You can also help prevent early oxidation (rancidity) by adding an antioxidant such as vitamin E if you’d like. I’ve included instructions for doing that in recipe, but almost never do it personally. Because I’m using high-quality ingredients, I know my body butter will stay fresh for at least several months and that’s more than enough time for me to use up a batch.
With that in mind, let’s take a look at the ingredients in this recipe:
Antioxidant rich butters derived from cocoa beans and shea tree nuts form the foundation of this recipe. They nourish skin while also helping to seal in moisture. Although sometimes used interchangeably, they do have their own “personalities” and yield different body butter qualities:
Cocoa butter is a hard butter derived from cocoa beans. It smells a little like chocolate and is on the firm side, which adds a luxurious thickness to the body butter. It tends to yield a very dense butter if used solo in a recipe, so I prefer to blend it with another butter for a lighter whipped texture and easier absorption. When mixed with peppermint essential oil it smells faintly of peppermint white chocolate.
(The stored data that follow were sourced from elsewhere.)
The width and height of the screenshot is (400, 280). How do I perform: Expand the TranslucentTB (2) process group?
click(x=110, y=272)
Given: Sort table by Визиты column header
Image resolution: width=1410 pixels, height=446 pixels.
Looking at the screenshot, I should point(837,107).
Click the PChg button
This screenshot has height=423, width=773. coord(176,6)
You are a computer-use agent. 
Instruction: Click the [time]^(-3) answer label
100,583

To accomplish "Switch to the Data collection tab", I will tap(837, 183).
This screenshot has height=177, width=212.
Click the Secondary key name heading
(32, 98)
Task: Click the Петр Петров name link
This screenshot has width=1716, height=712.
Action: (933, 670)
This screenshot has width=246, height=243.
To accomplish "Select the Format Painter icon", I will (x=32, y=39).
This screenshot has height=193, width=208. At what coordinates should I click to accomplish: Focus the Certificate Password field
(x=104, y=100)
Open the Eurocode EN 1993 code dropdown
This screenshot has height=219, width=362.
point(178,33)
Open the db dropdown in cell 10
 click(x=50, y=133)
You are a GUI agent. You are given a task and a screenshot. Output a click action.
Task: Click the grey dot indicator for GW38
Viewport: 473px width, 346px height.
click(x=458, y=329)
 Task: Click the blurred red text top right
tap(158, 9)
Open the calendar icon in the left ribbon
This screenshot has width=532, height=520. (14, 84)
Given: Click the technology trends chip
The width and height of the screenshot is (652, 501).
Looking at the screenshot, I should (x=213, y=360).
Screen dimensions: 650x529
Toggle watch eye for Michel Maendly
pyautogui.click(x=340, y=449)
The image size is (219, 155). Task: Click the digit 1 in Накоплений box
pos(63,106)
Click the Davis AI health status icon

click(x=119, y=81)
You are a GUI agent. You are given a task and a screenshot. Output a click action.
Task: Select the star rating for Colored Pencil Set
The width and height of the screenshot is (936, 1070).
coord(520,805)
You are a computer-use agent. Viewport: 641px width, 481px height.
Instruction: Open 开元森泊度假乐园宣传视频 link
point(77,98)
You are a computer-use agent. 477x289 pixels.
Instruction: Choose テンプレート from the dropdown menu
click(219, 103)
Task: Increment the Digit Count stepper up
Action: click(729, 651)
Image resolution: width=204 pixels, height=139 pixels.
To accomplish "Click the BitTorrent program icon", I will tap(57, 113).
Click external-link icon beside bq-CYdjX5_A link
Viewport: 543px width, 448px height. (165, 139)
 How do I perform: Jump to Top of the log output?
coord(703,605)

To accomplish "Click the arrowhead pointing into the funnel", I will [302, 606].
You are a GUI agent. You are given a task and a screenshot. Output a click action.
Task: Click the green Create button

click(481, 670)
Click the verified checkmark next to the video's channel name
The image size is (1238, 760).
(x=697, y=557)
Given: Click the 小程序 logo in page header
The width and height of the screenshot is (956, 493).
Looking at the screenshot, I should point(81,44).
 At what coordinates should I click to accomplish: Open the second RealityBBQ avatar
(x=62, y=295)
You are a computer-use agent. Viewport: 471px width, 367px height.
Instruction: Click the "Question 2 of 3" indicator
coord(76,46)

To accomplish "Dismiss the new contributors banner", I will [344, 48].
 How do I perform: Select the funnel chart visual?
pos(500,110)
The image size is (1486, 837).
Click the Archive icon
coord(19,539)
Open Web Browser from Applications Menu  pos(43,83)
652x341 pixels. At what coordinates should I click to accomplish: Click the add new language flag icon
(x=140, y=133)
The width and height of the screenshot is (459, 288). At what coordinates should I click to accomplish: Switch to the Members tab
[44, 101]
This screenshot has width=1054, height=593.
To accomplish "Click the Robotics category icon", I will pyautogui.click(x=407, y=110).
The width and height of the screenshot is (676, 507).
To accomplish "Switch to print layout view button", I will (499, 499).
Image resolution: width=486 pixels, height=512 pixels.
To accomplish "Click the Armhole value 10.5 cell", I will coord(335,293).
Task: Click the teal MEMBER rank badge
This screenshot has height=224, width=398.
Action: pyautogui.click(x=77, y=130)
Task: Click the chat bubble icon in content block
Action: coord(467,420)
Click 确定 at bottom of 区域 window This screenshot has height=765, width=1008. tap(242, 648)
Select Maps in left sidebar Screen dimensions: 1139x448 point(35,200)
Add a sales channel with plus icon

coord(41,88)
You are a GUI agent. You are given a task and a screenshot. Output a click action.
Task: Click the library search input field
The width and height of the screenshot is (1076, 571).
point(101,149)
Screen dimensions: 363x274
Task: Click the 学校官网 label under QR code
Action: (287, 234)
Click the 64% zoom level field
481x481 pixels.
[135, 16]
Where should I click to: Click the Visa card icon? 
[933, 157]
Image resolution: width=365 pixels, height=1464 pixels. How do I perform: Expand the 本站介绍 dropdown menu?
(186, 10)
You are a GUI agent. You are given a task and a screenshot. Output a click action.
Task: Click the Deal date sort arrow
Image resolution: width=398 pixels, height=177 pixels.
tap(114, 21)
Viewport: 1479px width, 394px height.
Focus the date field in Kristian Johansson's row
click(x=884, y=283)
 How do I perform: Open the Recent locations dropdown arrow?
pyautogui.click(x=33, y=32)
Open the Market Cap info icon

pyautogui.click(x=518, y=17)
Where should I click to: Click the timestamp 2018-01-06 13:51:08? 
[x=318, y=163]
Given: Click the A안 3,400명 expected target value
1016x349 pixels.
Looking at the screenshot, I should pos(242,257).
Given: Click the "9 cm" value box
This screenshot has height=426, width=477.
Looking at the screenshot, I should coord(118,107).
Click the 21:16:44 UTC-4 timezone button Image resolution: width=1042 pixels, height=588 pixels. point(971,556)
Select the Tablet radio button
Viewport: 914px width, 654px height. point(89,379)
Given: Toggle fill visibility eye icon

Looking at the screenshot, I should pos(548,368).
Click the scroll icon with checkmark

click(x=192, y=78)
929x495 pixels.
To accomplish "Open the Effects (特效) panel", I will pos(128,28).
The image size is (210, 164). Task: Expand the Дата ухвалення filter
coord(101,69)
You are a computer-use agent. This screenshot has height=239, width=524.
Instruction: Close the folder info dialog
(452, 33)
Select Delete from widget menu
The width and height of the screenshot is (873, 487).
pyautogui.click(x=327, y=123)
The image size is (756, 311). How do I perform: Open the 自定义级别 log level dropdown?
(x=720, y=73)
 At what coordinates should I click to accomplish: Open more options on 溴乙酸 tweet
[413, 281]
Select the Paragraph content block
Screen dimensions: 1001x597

Shea butter is a softer, more pliable butter that is derived from the nuts of the African shea tree (karité tree). It’s naturally rich in vitamin E and is considered a good choice for all skin types. It absorbs quickly without leaving a behind a greasy feeling, making it one of my favorite butters to use in DIY products.
In addition to our butters we’ll be using two types of oil – one that’s solid at room temperature (coconut oil) and one that’s liquid at room temperature.
Coconut oil is rich in fatty acids such as linoleic acid (which helps skin retain moisture) and lauric acid (which has a beneficial effect on collagen production).
Any liquid oil – In addition to coconut oil, you’ll also be using a liquid oil of your choice. Some of my favorites are olive oil, sweet almond oil, jojoba oil, and apricot oil.
If you’d like, you can infuse your liquid oil with a skin-nourishing herb to amplify its beneficial properties. I’ve put together tutorials for a few of my favorites, including:
Calendula oil – Calendula petals are rich in compounds that nourish, hydrate, and support skin healing, which is why they’re often used in skincare products. Click here to learn how to make calendula oil it or buy it here.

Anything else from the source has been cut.